== EXERCISE BRIEF ==
Swap "Refresh" for "Reload" in everything from the line containing "1024x768 pixels." down to the line containing "Looking at the screenshot, I should coord(204,18).", leaving all else unchanged. Return only those lines.
-- RECORDS FOR PROCESSING start --
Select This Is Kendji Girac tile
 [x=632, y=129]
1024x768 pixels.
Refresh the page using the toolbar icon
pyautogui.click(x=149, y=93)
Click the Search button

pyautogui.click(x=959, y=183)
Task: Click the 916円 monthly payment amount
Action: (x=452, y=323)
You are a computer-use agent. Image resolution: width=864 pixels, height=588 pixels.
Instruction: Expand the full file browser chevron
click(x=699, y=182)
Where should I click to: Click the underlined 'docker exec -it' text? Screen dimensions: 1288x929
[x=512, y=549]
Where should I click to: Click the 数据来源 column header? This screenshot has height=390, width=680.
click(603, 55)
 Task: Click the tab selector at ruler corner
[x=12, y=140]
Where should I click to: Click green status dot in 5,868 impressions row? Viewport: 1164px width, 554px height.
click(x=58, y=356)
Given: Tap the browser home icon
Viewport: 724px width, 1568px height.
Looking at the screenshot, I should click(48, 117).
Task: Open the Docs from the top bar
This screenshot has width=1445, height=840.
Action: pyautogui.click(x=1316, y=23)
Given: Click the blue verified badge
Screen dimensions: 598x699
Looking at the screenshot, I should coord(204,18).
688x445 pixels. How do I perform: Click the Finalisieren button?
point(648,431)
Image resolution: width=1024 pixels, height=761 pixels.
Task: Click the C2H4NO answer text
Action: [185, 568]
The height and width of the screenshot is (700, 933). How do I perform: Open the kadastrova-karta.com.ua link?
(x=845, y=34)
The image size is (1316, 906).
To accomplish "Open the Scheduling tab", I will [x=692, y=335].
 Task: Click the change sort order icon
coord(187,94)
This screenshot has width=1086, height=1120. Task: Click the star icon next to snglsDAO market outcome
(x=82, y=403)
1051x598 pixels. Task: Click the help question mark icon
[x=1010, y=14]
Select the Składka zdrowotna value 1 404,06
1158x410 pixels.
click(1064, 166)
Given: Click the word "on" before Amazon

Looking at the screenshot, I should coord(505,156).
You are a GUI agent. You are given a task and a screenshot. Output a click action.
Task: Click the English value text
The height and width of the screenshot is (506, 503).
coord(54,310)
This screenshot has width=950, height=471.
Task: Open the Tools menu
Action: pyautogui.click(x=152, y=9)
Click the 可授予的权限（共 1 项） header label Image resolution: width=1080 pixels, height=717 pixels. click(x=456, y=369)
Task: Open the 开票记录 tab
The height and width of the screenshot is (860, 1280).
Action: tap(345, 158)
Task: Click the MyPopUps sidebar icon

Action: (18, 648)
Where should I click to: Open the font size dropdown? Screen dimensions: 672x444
-- RECORDS FOR PROCESSING end --
== FULL ANSWER ==
1024x768 pixels.
Reload the page using the toolbar icon
pyautogui.click(x=149, y=93)
Click the Search button

pyautogui.click(x=959, y=183)
Task: Click the 916円 monthly payment amount
Action: (x=452, y=323)
You are a computer-use agent. Image resolution: width=864 pixels, height=588 pixels.
Instruction: Expand the full file browser chevron
click(x=699, y=182)
Where should I click to: Click the underlined 'docker exec -it' text? Screen dimensions: 1288x929
[x=512, y=549]
Where should I click to: Click the 数据来源 column header? This screenshot has height=390, width=680.
click(603, 55)
 Task: Click the tab selector at ruler corner
[x=12, y=140]
Where should I click to: Click green status dot in 5,868 impressions row? Viewport: 1164px width, 554px height.
click(x=58, y=356)
Given: Tap the browser home icon
Viewport: 724px width, 1568px height.
Looking at the screenshot, I should click(48, 117).
Task: Open the Docs from the top bar
This screenshot has width=1445, height=840.
Action: pyautogui.click(x=1316, y=23)
Given: Click the blue verified badge
Screen dimensions: 598x699
Looking at the screenshot, I should coord(204,18).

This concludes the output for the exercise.